It was officially naptime in the park. Everyone had to put away their coloring books and their bud light and rest for 15 minutes. Failure to comply would result in loss of playground privileges.
As concert-goers applied sunblock to each other, undercover Santa began to compile his naughty list for the year. If everything went as planned, he would be helping a few more lucky ladies make that list tonight.
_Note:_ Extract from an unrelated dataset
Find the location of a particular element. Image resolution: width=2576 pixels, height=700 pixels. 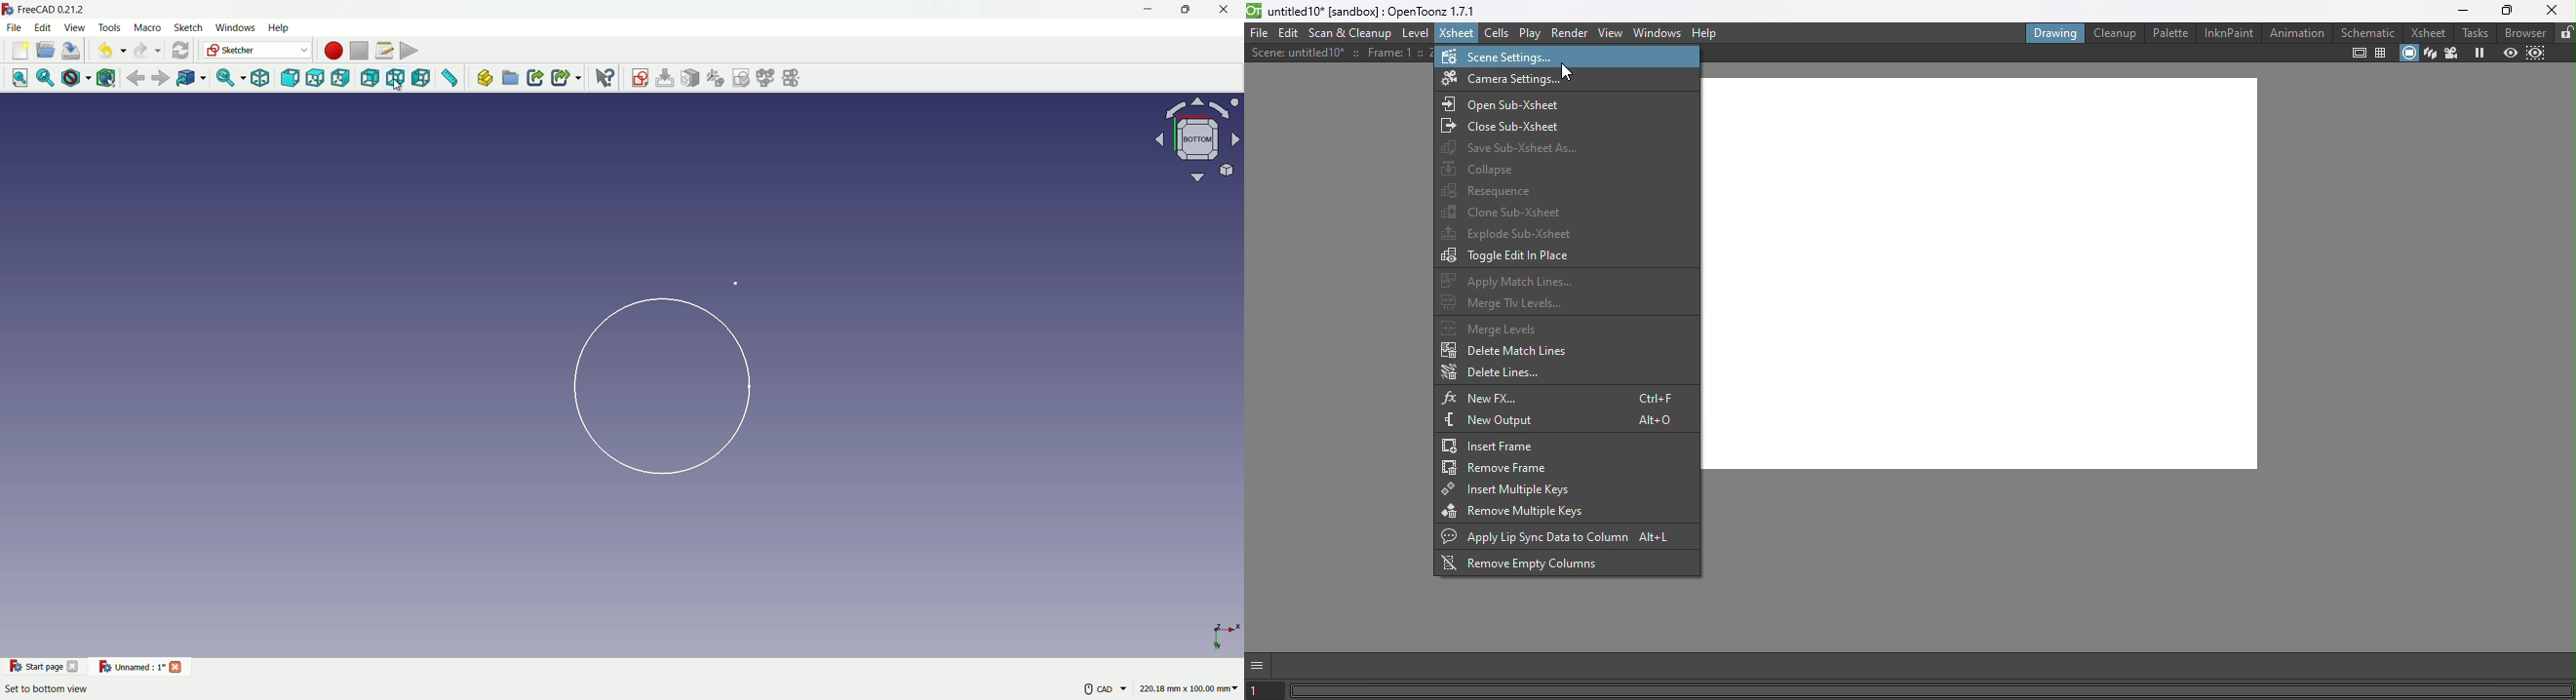

changed view is located at coordinates (651, 380).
Dog: She names me Butch and then she dresses me up in this? That settles it, I'm pissing in the fish tank when we get home.
Richard was sure that, in a park full of people in bikinis, he could safely go unnoticed in his pink shirt.
The mandatory yoga underwear test. Don't want a repeat of last week, KAREN.
Masseur: Yoga people man. Always forcing rules on people. Bend like a dog, wear underwear, don't strangle customers. Rules, amirite?
"RecycleBot! You had babies! Wait, who is the dad?"
Radioactive butterfly.
Obligatory cheap beer shot.
Bubbles!
Ok, so some dogs don't match their owners.
Brian bet Amy she couldn't stick her entire fist in her mouth. She was tasting it first to see if she wanted to accept the wager.
Band guy: I usually only give my groupies my boxers, but you look really nice.
UCSB Recycling will not recycle your sister's dead gerbil. Sorry.